In respect of his mental impairment, Morton shall be managed by staff of the Aged and Disability Service Program and other persons authorised by the CEO (“the Disability Management Team”).

6.

The management of Morton’s mental impairment shall be consistent with the Recommended Goal Summary and Management Plan dated 11 January 2010 (the Management Plan), including the proposal that the

Disability Management Team will have face to face contact with
Morton on an average of three times per week.

7.      The Director and the Superintendent of ASCC are authorised to permit Morton to participate in the Management Plan, including ensuring that the Disability Management Team has access to Morton at the ASCC, as

required, during ordinary business hours, Monday to Friday.

8. In accordance with s 43ZG(1) of the Criminal Code, a term of nine years and two months is fixed commencing from the date of this order.

9. A mandatory review of this order pursuant to s 43ZG(3) of the Criminal Code shall take place no later than eight years and 11 months from the date of this order.

10. The Appropriate Person as defined by s 43A of the Criminal Code shall prepare and submit a report to the Court on the treatment and management of Morton’s mental impairment, condition or disability by not later than one year from the date of this order and thereafter at intervals of not more than 12 months until this order is revoked or expires (and Morton is released unconditionally).

11.    Liberty to the parties to apply on short notice.

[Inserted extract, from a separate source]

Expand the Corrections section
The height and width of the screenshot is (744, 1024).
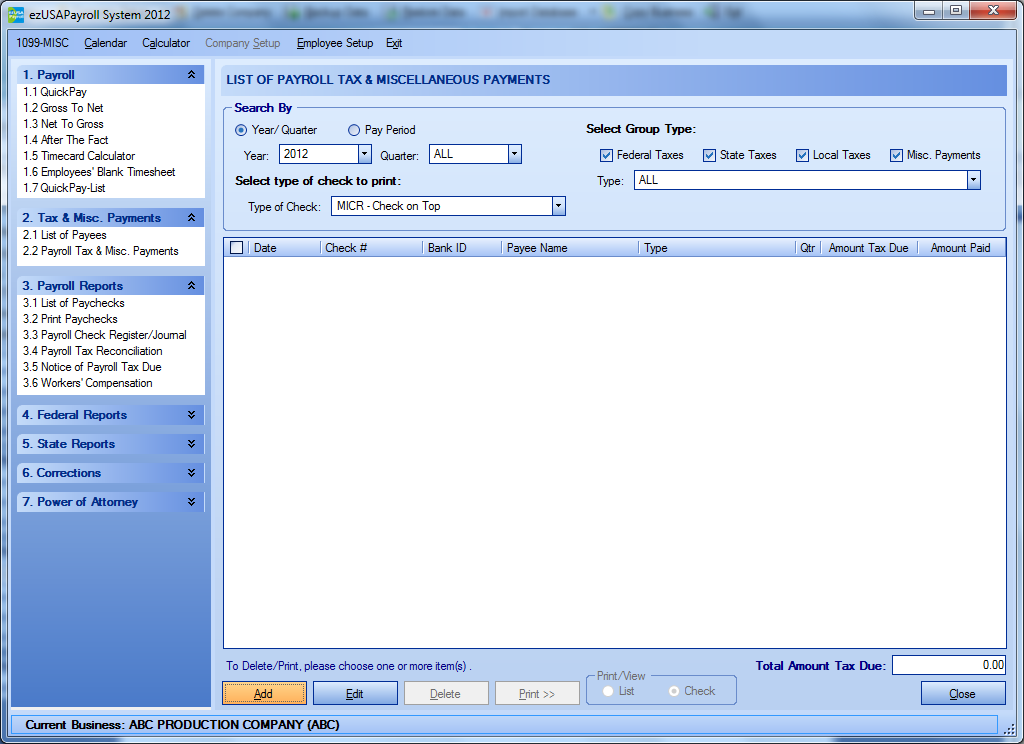coord(191,473)
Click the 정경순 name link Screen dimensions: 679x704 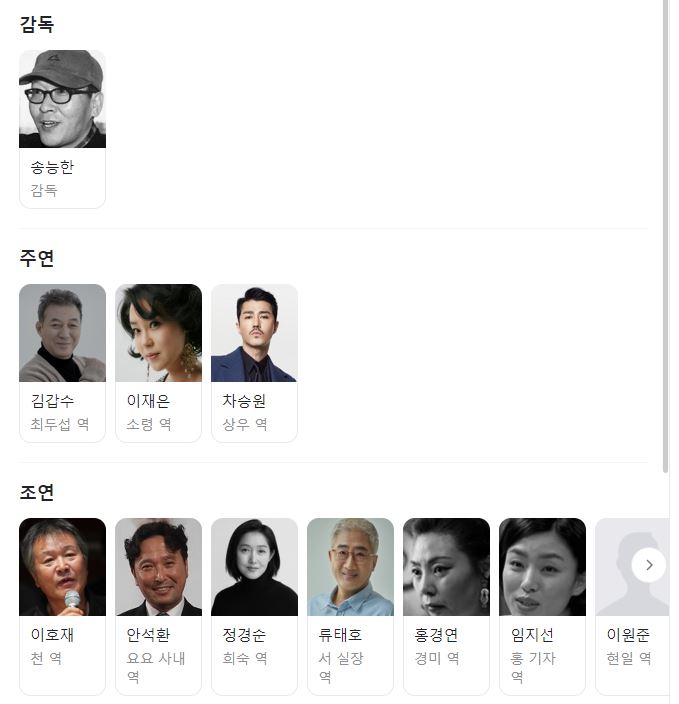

------------------------------

[1]        Also known as Ltyentye Apurte.

[2]        See s 43X(1).

[3]        See s 43X(3).

[4] [2004] NTSC 12 at [13].

[5] Youth Justice Act, s 82(1); R v Gurrwiwi (2008) 154 NTR 1.

[6]        R v Morton (2001) 11 NTLR 97 at 98-99 [3]; The Queen v Lavender (2005) 222 CLR 67 at 70 [2].

[7]        Waye v The Queen [2000] NTCCA 5; R v Verdins (2007) 16 VR 269.

[8]        R v Tsiaris [1996] 1 VR 398; R v Verdins (2007) 16 VR 269 at 277 [32].

[9]        R v Verdins (2007) 16 VR 269 at 277 [32].

[10]       R v Verdins (2007) 16 VR 269 at 272 [6].

[11]       Veen v The Queen [No 2] (1988) 164 CLR 465 at 472.

[12]       Veen v The Queen [No 2] (1988) 164 CLR 465 at 473-474.

[13]       Veen v The Queen [No 2] (1988) 164 CLR 465 at 474-477.

[14] See s 43ZG(3).

[15]       See s 43ZH(1). The legislation also permits applications to the Court to vary or discharge the order to be made by either the DPP or Morton at any time upon 14 days’ notice: see s 43ZD.